Fiber Invitational Featuring Three Artists Set to Open Nov. 5

October 28, 1996

WACO, Texas - An exhibition of machine embroidered and surface manipulated artworks by Barbara Lee Smith, Carol Shinn and Susan Wilchins will open Tuesday, Nov. 5, in Baylor University's University Gallery in Hooper-Schaefer Fine Arts Center.
The exhibit, which will run through Dec. 5, features artworks made from machine stitching, hand and/or machine embroidery, appliqué, printing, painting, melting and fusing.
Smith is a studio artist, itinerant teacher and lecturer, having taught in Australia, New Zealand, the United Kingdom, Japan, Canada, Mexico and the United States. She is the author of Celebrating the Stitch: Contemporary Embroidery in North America and curator of a major exhibition that traveled internationally for three years. She is curator of the "U.S. and Us" exhibit which will travel extensively in New Zealand. This year she had a solo exhibition at the Orie Gallery, Tokyo.

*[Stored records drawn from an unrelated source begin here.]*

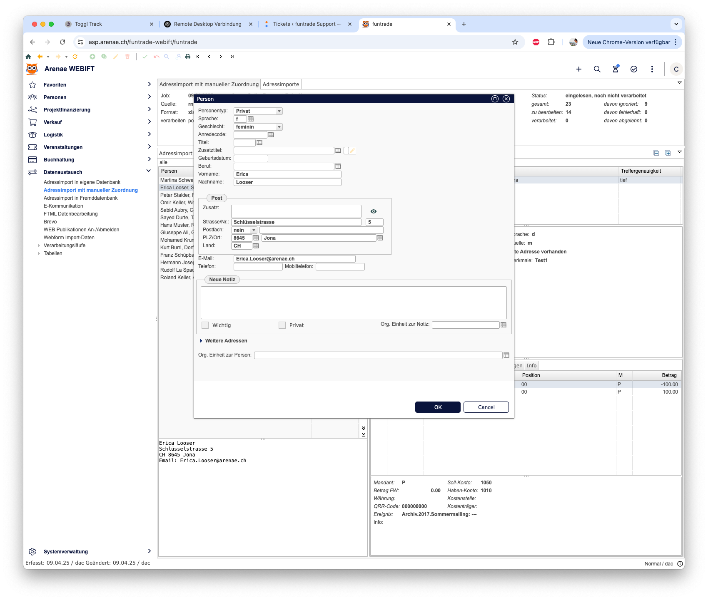Confirm the Person dialog with OK
Screen dimensions: 708x600
point(438,407)
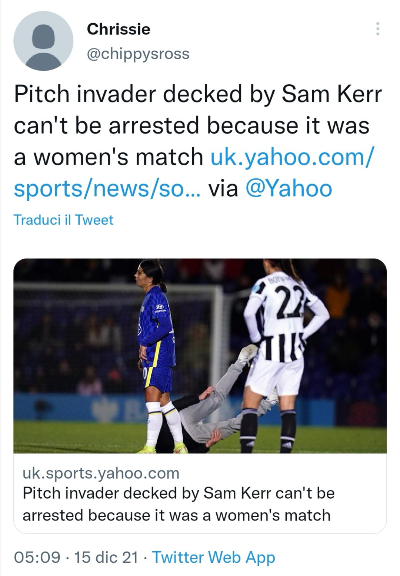Click second line of link card headline
This screenshot has height=576, width=400.
tap(176, 515)
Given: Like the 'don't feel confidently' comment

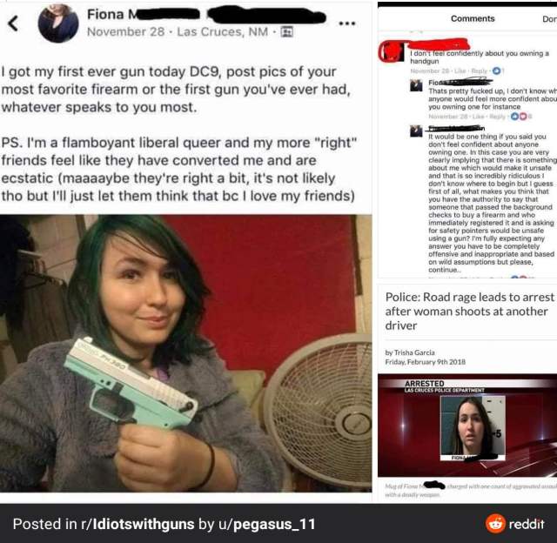Looking at the screenshot, I should click(x=460, y=71).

Shinn started weaving in 1972 and continued to weave through 1988 when she completed her master's degree in fine arts from Arizona State University. During graduate school she became interested in other fiber techniques. She developed a style of machine embroidery that allowed a greater degree of detail and accuracy in imagery than she was achieving with her tapestry weaving. Since then she has become nationally known for her photo realistic pieces which collage images of Western landscape, cars, trucks and highways.
Wilchins teaches in the School of Design at North Carolina State University, where she is professor of design and coordinates the program in Fibers and Surface Design. Her work has been published in Celebrating the Stitch and The Surface Designer's Art and in leading craft and textile magazines. Her work has been exhibited throughout the United States and in England, Ireland, Japan, the Netherlands, Colombia and the International Biennial of Tapestry in Lausanne, Switzerland.
The University Gallery is open from 10 a.m. to 5 p.m. Tuesday-Friday and noon to 5 p.m. Saturday. Admission is free.